Karakaya M. , Storbeck M., Strathmann E. A. , Delle Vedove A., Hoelker I., Altmueller J., ...More

HUMAN MUTATION, vol.39, no.9, pp.1284-1298, 2018 (Journal Indexed in SCI) identifier identifier identifier

  • Publication Type: Article / Article
  • Volume: 39 Issue: 9
  • Publication Date: 2018
  • Doi Number: 10.1002/humu.23560
  • Title of Journal : HUMAN MUTATION
  • Page Numbers: pp.1284-1298

Abstract

Spinal muscular atrophies (SMAs) are a heterogeneous group of disorders characterized by muscular atrophy, weakness, and hypotonia due to suspected lower motor neuron degeneration (LMND).

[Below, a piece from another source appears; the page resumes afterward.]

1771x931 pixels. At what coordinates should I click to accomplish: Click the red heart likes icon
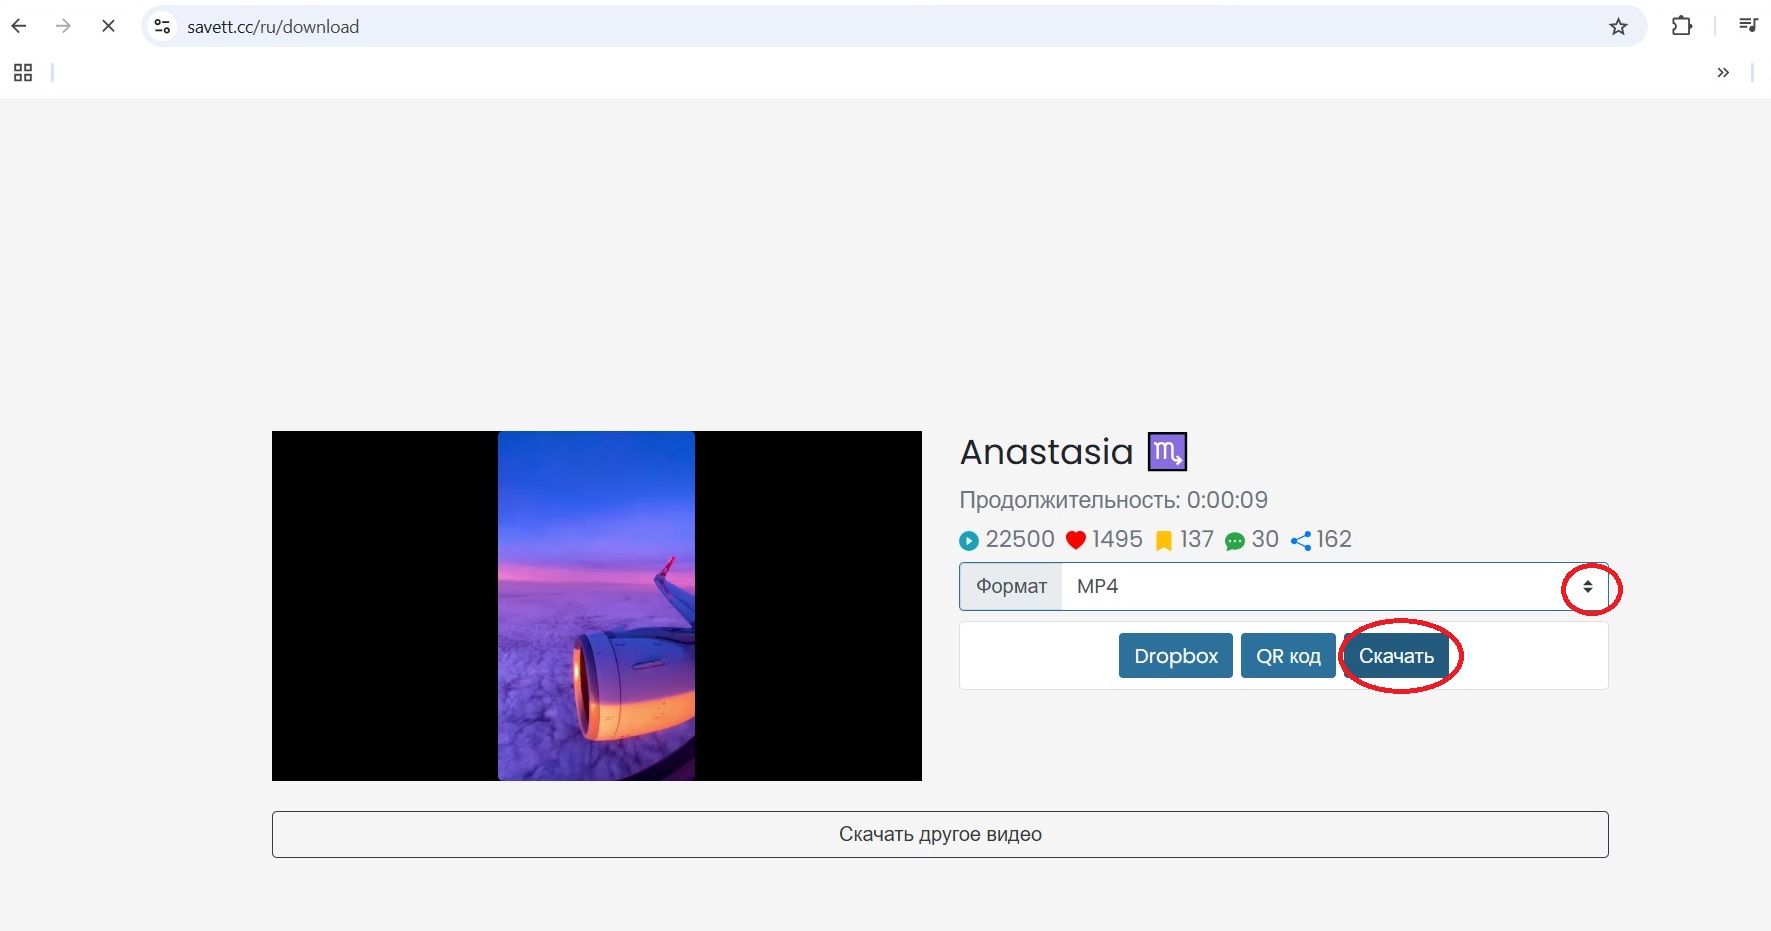click(1076, 541)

In a large cohort of 3,465 individuals suspected with SMA submitted for SMN1 testing to our routine diagnostic laboratory, 48.8% carried a homozygous SMN1 deletion, 2.8% a subtle mutation, and an SMN1 deletion, whereas 48.4% remained undiagnosed. Recently, several other genes implicated in SMA/LMND have been reported. Despite several efforts to establish a diagnostic algorithm for non-5q-SMA (SMA without deletion or point mutations in SMN1 [5q13.2]), data from large-scale studies are not available. We tested the clinical utility of targeted sequencing in non-5q-SMA by developing two different gene panels. We first analyzed 30 individuals with a small panel including 62 genes associated with LMND using IonTorrent-AmpliSeq target enrichment. Then, additional 65 individuals were tested with a broader panel encompassing up to 479 genes implicated in neuromuscular diseases (NMDs) with Agilent-SureSelect target enrichment. The NMD panel provided a higher diagnostic yield (33%) than the restricted LMND panel (13%). Nondiagnosed cases were further subjected to exome or genome sequencing. Our experience supports the use of gene panels covering a broad disease spectrum for diseases that are highly heterogeneous and clinically difficult to differentiate.